Now, apply this perspective to everything else. Eventually, everybody runs out of things to live for, and we all grow out of the things we love doing. You're not going to be doing the same things at 40 that you were at 20. Or at 60. or 80.

Ultimately, we all stop playing with our toys.
 
2011-11-03 02:26:08 AM
Ishkur: AstralRunner: I've always just assumed that people who don't want to live forever, or at least a very long time, just don't have anything to live for. Surely somebody with any kind drive or purpose would want to extend their life purely for the sake of living, rather than to avoid death. Is there truly nothing in your live that holds greater meaning to you then a means to starve off boredom until oblivion?

Let me put it to you this way:

Think of something you really enjoyed doing as a child. Like play with your toys or something. You don't do that anymore. Why? You've matured...you've grown out of it. Toys no longer have the fascination they once did.
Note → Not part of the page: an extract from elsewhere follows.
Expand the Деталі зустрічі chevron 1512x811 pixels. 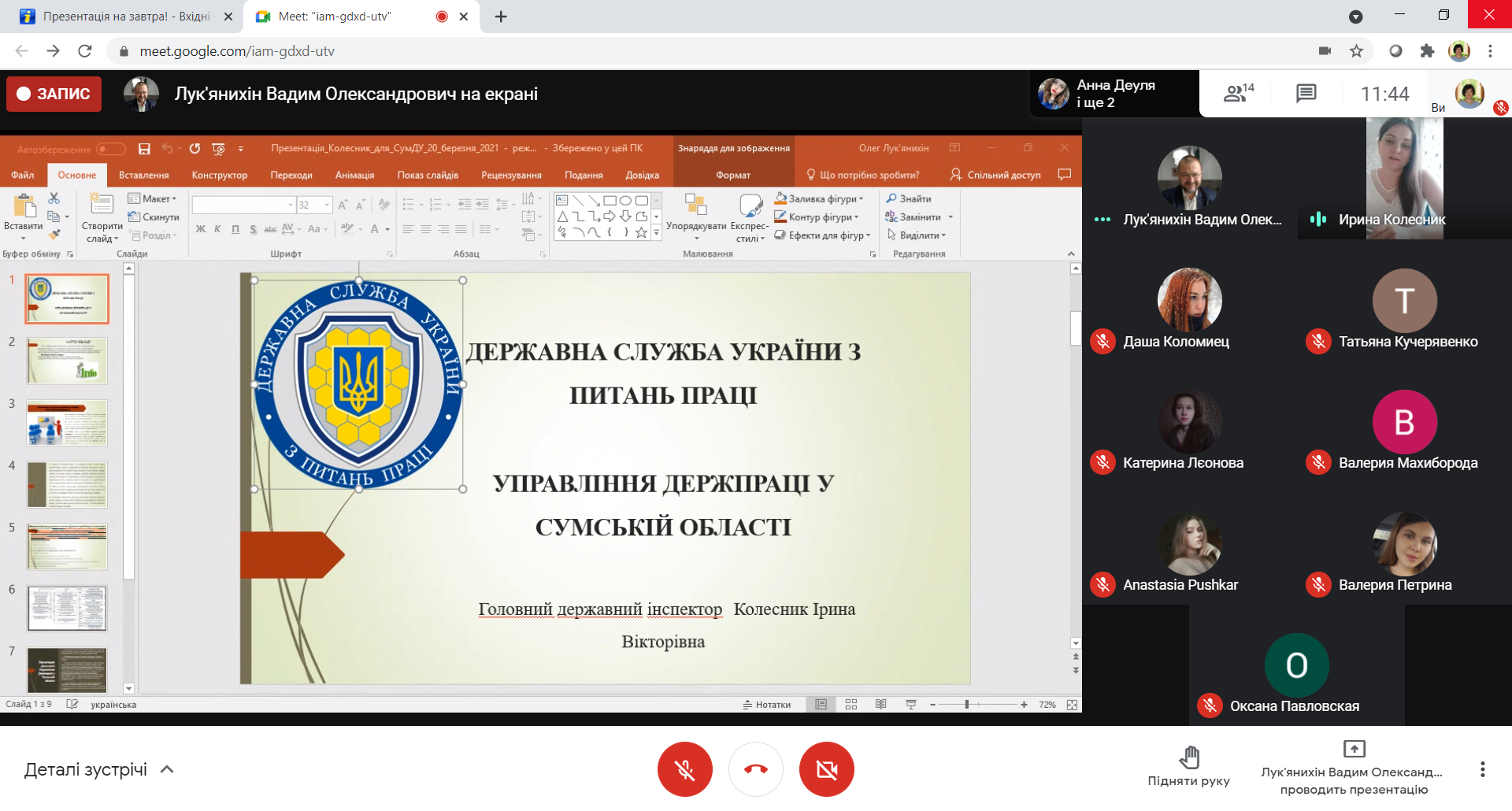point(167,769)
Now, apply this perspective to everything else. Eventually, everybody runs out of things to live for, and we all grow out of the things we love doing. You're not going to be doing the same things at 40 that you were at 20. Or at 60. or 80.
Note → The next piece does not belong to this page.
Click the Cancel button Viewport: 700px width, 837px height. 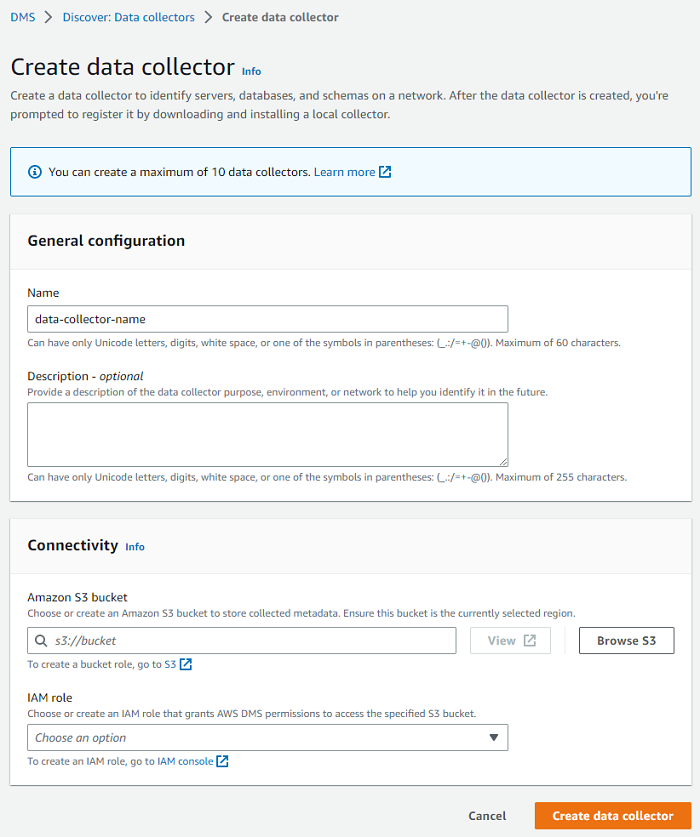coord(487,816)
Ultimately, we all stop playing with our toys.


So, your imagination is limited; you cannot imagine the toys a person free to live to 500 might have. Long term goals and projects.
 
2011-11-03 08:47:43 AM
Fano: So, your imagination is limited; you cannot imagine the toys a person free to live to 500 might have. Long term goals and projects.

At age 500, 50 years will feel like 1 year to you. People's entire lives will shoot right past you, from infancy to middle age, without you scarcely noticing. The entire world would be a detatched blur, moving too fast for you to interact with it.

And there will be nothing -- ABSOLUTELY NOTHING -- at that age that you would feel the slightest bit compulsion toward doing. Your life would be fraught with ennui.

I know you don't think that would happen because you're young and you think the way you think right now is the way you'll think forever. But that's not going to happen. Your tastes, habits, interests, and your imagination changes.... you won't even want to do the same things 10 years from now, much less a hundred.

Remember that at age 5, you thought a ten minute timeout felt like a life sentence and you thought you would watch cartoons forever. But you grew out of them.

Everything you're doing now, you will grow out of.
 
2011-11-03 09:18:10 AM
Ishkur: At age 500, 50 years will feel like 1 year to you. People's entire lives will shoot right past you, from infancy to middle age, without you scarcely noticing. The entire world would be a detatched blur, moving too fast for you to interact with it.

Do you seriously believe that?

Sure, during your youth your lack of patience and life experience means that sometimes things feel like they take longer than they really do, and as we get elderly and our various infirmities take their toll we start to slow down, but I can tell you from firsthand experience; there's no difference in your perception of the passage of time for your adult life. Someone who's thirty doesn't perceive time as moving slower than someone who's sixty.
 
2011-11-03 09:58:51 AM
Does that mean I'll have to learn swordfighting from a scottish-sounding Spaniard?